Saved entries

"""

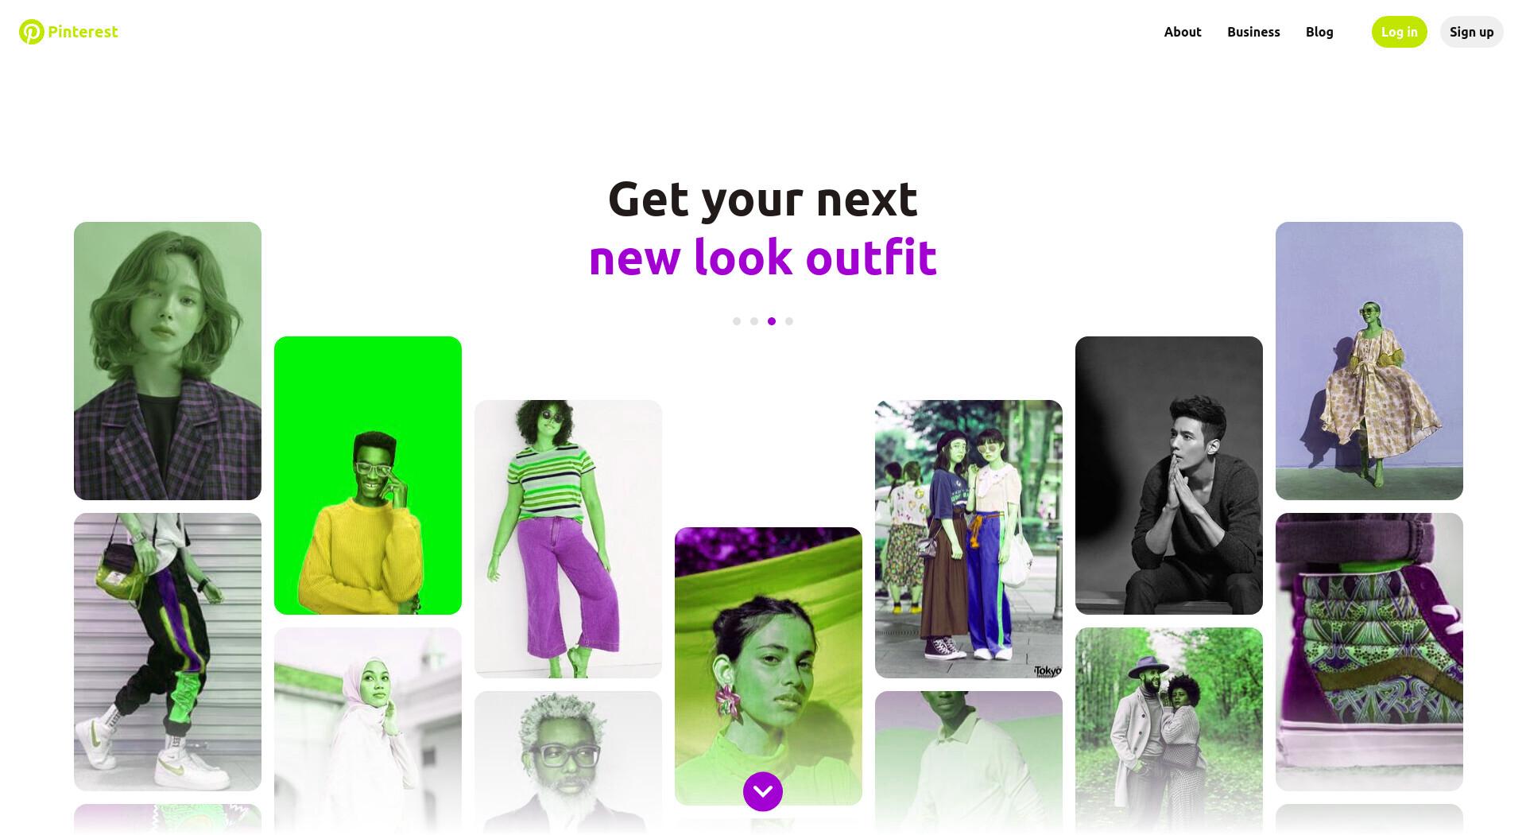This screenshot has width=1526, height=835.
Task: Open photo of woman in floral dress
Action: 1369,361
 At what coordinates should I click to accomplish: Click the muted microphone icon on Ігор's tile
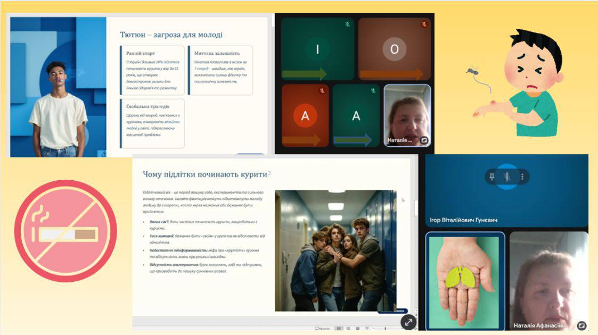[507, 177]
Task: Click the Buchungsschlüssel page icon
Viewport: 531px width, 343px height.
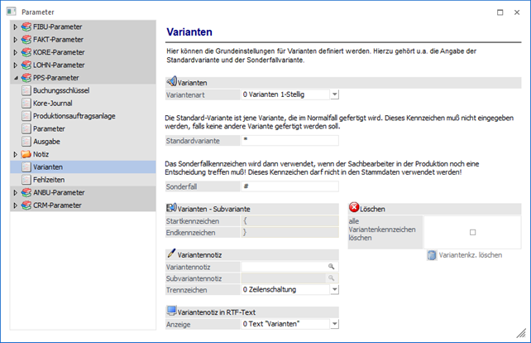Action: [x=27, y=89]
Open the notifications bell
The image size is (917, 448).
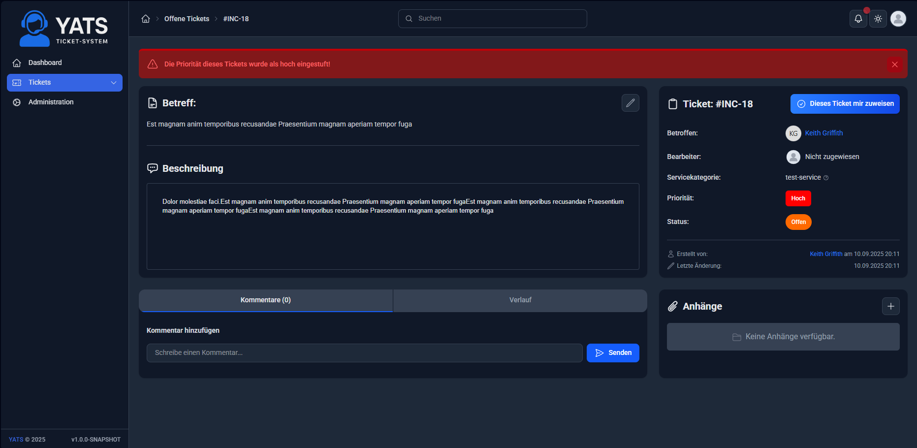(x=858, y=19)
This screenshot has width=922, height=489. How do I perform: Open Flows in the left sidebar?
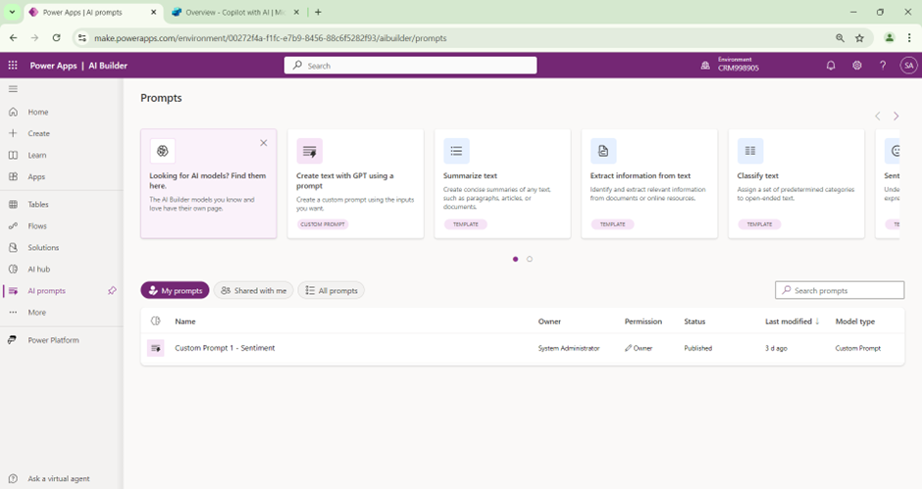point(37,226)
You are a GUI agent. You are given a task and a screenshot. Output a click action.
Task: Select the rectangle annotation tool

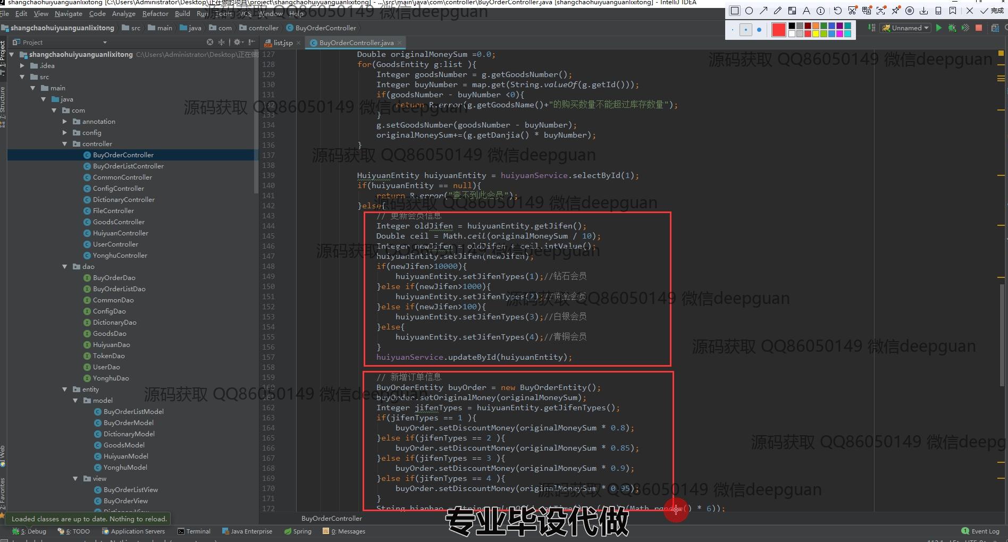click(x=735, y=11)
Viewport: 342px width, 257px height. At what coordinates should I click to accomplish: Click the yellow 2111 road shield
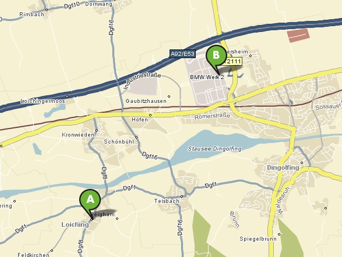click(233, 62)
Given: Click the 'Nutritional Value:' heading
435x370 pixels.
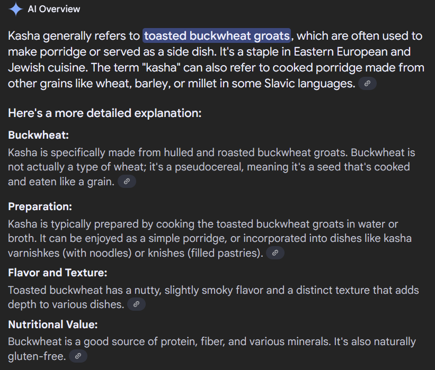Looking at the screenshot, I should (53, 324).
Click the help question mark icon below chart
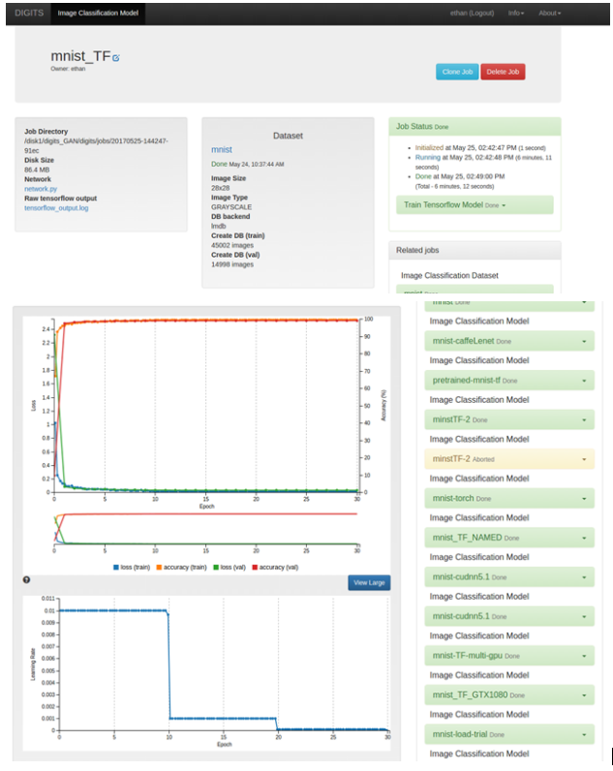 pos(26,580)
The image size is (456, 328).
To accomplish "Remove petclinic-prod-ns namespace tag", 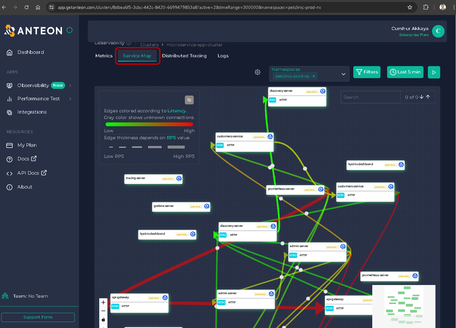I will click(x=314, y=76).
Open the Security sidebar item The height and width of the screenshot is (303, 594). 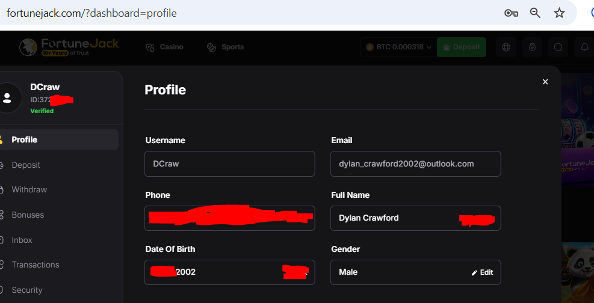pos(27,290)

"""

*Your objective*: Word for word, restate the lines above from the one with "Open the notifications bell" through the one with "Given: Click the 'Nutritional Value:' heading", keeping both ends and dropping the pictures.

*Answer section*:
Open the notifications bell
The image size is (917, 448).
(x=858, y=19)
This screenshot has width=922, height=489. How do I perform: Open Flows in the left sidebar?
point(37,226)
You are a GUI agent. You are given a task and a screenshot. Output a click action.
Task: Select the rectangle annotation tool

click(x=735, y=11)
Viewport: 342px width, 257px height. At what coordinates should I click to accomplish: Click the yellow 2111 road shield
click(233, 62)
Given: Click the 'Nutritional Value:' heading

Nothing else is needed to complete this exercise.